### What is expected
In the entries below, find the line with "You are a computer-use agent. The" and the line with "You are a computer-use agent. This". Reproduce those two lines and every line between them exactly, and nothing more.

### Information supplied
Content starts

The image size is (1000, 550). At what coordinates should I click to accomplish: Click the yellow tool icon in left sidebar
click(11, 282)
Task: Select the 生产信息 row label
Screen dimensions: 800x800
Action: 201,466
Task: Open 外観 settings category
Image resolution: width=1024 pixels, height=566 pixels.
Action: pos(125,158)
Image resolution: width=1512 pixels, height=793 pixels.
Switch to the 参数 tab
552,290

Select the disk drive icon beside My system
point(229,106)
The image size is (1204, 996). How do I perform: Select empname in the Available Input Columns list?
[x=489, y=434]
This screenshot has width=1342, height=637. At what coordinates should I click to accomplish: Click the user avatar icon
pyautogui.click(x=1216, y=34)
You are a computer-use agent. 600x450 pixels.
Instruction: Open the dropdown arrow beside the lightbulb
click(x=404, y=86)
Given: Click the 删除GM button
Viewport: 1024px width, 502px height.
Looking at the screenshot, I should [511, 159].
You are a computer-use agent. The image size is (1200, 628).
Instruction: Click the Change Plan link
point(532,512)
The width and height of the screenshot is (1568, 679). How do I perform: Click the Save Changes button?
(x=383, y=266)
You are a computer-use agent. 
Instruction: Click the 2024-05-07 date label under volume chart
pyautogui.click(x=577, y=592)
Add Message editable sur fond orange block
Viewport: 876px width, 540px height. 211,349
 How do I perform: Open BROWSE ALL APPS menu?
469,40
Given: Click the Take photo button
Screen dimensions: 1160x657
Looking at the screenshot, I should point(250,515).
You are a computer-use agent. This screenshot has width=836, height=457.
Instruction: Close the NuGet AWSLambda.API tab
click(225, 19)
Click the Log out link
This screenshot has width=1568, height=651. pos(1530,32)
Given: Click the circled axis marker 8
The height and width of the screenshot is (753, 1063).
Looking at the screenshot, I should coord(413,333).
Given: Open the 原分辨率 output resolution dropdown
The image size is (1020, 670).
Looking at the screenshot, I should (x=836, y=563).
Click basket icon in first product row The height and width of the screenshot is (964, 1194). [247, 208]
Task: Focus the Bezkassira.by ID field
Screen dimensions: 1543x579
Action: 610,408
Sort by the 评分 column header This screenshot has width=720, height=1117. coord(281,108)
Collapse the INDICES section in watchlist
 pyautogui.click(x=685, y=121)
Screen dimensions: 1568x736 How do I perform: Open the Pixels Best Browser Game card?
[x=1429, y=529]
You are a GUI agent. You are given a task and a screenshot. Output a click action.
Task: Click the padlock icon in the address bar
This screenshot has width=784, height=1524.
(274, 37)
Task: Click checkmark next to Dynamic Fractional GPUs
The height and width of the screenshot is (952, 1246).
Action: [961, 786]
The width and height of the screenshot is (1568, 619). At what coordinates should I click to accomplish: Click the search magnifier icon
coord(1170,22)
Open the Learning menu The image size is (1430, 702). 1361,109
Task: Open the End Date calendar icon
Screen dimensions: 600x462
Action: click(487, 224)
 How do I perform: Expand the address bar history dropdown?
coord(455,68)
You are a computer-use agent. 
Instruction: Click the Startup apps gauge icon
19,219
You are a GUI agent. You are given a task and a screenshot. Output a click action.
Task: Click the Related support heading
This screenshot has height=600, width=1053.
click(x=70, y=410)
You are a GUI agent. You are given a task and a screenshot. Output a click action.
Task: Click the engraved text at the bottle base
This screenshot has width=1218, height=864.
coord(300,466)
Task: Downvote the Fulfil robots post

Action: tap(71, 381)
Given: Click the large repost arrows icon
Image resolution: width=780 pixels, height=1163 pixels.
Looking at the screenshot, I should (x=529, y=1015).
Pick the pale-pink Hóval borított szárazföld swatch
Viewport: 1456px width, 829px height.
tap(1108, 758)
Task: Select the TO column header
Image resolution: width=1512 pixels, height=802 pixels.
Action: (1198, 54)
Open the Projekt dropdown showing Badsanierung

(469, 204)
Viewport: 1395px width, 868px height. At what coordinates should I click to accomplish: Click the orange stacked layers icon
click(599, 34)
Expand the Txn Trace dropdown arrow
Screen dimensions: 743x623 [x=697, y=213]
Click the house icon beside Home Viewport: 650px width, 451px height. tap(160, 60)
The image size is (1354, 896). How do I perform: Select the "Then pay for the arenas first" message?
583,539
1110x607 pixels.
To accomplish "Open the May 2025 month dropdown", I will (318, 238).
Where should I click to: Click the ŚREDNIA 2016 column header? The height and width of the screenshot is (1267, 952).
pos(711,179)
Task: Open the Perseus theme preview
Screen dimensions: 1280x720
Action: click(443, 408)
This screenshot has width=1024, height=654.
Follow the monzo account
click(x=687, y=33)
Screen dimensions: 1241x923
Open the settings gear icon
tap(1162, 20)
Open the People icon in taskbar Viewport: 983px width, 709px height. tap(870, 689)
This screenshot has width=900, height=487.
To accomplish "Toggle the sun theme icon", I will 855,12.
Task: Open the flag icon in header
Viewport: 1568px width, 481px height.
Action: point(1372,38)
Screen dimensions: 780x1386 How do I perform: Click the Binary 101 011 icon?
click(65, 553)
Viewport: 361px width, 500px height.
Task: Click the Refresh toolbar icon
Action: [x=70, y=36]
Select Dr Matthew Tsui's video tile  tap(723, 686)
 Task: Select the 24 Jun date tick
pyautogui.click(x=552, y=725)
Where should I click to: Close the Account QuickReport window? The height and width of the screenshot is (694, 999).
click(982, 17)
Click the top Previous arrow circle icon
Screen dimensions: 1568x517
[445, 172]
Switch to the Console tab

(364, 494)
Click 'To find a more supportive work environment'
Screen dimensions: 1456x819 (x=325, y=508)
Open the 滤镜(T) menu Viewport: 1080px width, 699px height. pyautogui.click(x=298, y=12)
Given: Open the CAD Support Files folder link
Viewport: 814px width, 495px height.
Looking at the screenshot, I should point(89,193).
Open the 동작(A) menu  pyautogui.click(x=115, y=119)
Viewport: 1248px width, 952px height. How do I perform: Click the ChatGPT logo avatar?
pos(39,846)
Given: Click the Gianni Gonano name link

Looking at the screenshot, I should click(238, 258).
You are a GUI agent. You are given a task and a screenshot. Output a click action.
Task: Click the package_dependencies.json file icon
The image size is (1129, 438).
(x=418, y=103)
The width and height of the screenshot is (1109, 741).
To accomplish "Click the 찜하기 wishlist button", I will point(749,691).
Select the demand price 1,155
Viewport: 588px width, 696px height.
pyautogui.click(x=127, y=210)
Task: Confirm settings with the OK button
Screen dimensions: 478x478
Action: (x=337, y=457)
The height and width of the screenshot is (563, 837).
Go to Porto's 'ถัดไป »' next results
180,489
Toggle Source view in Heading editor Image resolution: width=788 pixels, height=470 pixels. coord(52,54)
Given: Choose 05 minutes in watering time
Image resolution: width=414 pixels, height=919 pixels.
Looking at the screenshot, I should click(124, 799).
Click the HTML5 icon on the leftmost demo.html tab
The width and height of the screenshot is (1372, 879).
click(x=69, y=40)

Content ends

### Your solution
You are a computer-use agent. The image size is (1200, 628).
Instruction: Click the Change Plan link
point(532,512)
The width and height of the screenshot is (1568, 679). How do I perform: Click the Save Changes button?
(x=383, y=266)
You are a computer-use agent. 
Instruction: Click the 2024-05-07 date label under volume chart
pyautogui.click(x=577, y=592)
Add Message editable sur fond orange block
Viewport: 876px width, 540px height. 211,349
 How do I perform: Open BROWSE ALL APPS menu?
469,40
Given: Click the Take photo button
Screen dimensions: 1160x657
Looking at the screenshot, I should point(250,515).
You are a computer-use agent. This screenshot has width=836, height=457.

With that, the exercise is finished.